Some reverse the process, a hint of one possible effect of the proposed limitations on the number of terms an elected official can serve. Floyd Fithian, a former Democratic Representative from Indiana who is now an aide to Senator Paul Simon, the Illinois Democrat, said the difference between the two jobs was that "there's much less running for the airport."

Most Congressional aides are in their 20's and 30's. Women outnumber men about three to one in policy jobs, which make up about 60 percent of those on Capitol Hill. Although women are in seats of power throughout Congress, men still occupy most of the top positions.

Members concede that they have come to rely more on their aides because the issues before Congress are more complex today. This is especially true in the Senate, where 100 members must keep up with the legislative issues handled by 435 House members.

Milton S. Gwirtzman, a lawyer who has studied Congressional staffing, says: "Their power is derivative, of course, but they have a wide range of discretion. Very often the matters are so complicated, and the pressures on the member of Congress are so great, that the member doesn't have time to consider an issue."

But Senator Daniel P. Moynihan contends that the legislative complexity is itself a byproduct of the large Congressional staff. "Things become complicated if there are enough people to complexify them," the New York Democrat said.

Each of the 535 lawmakers uses staff differently. Representative Thomas J. Downey, a Democrat who represents Long Island, said, "I use my staff both as a sounding board and to formulate and refine ideas."

Representative Ron Wyden, an Oregon Democrat, said, "For me, the single most important thing is the investigative role." And Representative David R. Obey, Democrat of Wisconsin, said, "I use staff to flesh out my ideas, to put the details on things I think are important."

Some members of Congress like their staffs lean. Representative William H. Natcher, a Kentucky Democrat who oversees billions of dollars as chairman of the Appropriations Subcommittee on Labor, Health and Human Services and Education, is parsimonious, with a personal staff of only eight. Their salaries range from about $16,000 to $33,000 a year. Mr. Natcher spends about $200,000 a year on his personal staff, less than half a member's allotment of $475,000.

On the Senate side, where expenditures are based on state population, Senator Alan Cranston, Democrat of California, spends more than $2 million a year on his personal staff.

Major Role on a Bill

Staff members can influence bills as well as merely write them. Gwen Gampel recalled that in 1987, as an aide to Representative Pete Stark, she played a major role in shaping the catastrophic health insurance bill. The California Democrat, as chairman of the Ways and Means Subcommittee on Health, had asked her to take the lead in writing the bill.
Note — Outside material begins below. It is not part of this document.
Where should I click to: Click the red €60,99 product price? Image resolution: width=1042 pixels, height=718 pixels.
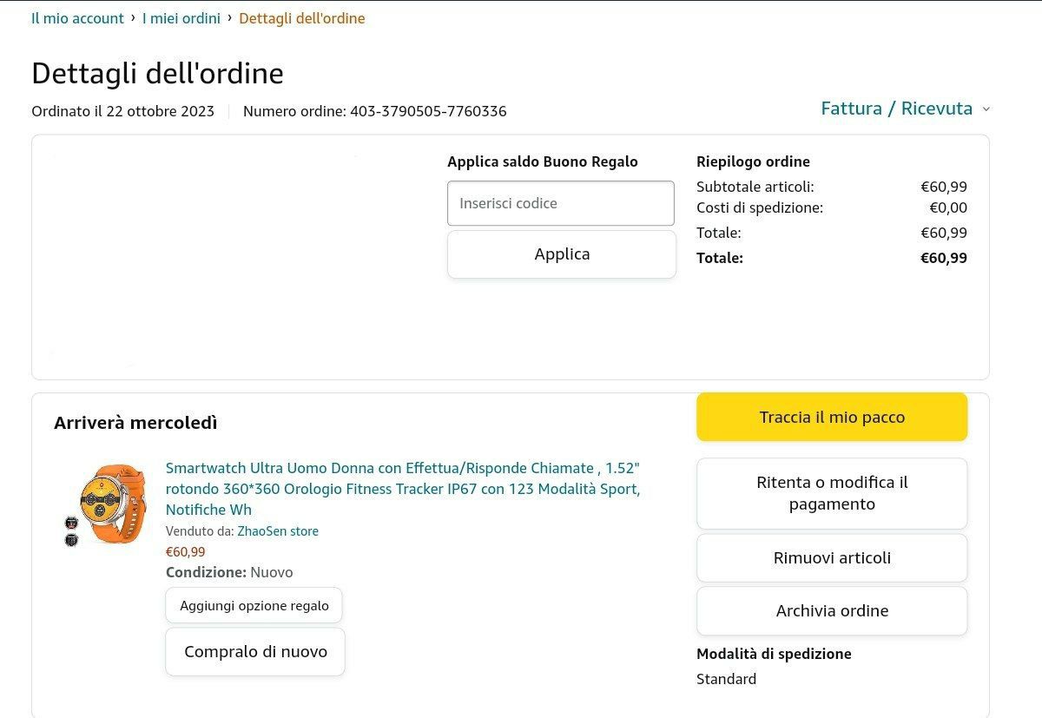[x=186, y=551]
"I talked to everybody from academic types at Harvard to all the interest groups, and put together a bill for the Congressman," Ms. Gampel said. "Everything I put together on the benefits side he approved," she added, noting that it was adopted by Congress and signed by the President with but one major addition: a prescription drug benefit.

However, the bill created a furor among older Americans, who resented paying for the additional coverage, and Congress repealed it the following year. Ms. Gampel is now a lobbyist on health care issues. Giving Credit

Senator Moynihan attributes the success of his 1988 welfare reform bill to Ms. Burke, Mr. Dole's aide, who worked out an agreement on the workfare provision and said that "the key was to make it seem not onerous."

"There wouldn't be a bill without her," Mr. Moynihan said. "She took a subject about which her side of the aisle was anxious, and some things they didn't like got fixed, thanks to her."

"She can say to a senator: 'There's nothing in here any longer that would trouble you -- you can vote for this bill.' " Mr. Moynihan continued. "That's coinage on the Senate floor."

Senator Dole said, "Senators would rather talk to her than to me," adding, "She's in the middle of everything." Says Ms. Burke of her boss: 'I've never had him undercut me, and say, 'That's not a deal I'm going to buy.' "

Ms. Burke, the ultimate Congressional aide, has had her two children when Congress was not in session, and expects to have her third around Thanksgiving Day.

"I only have them during recesses," she said.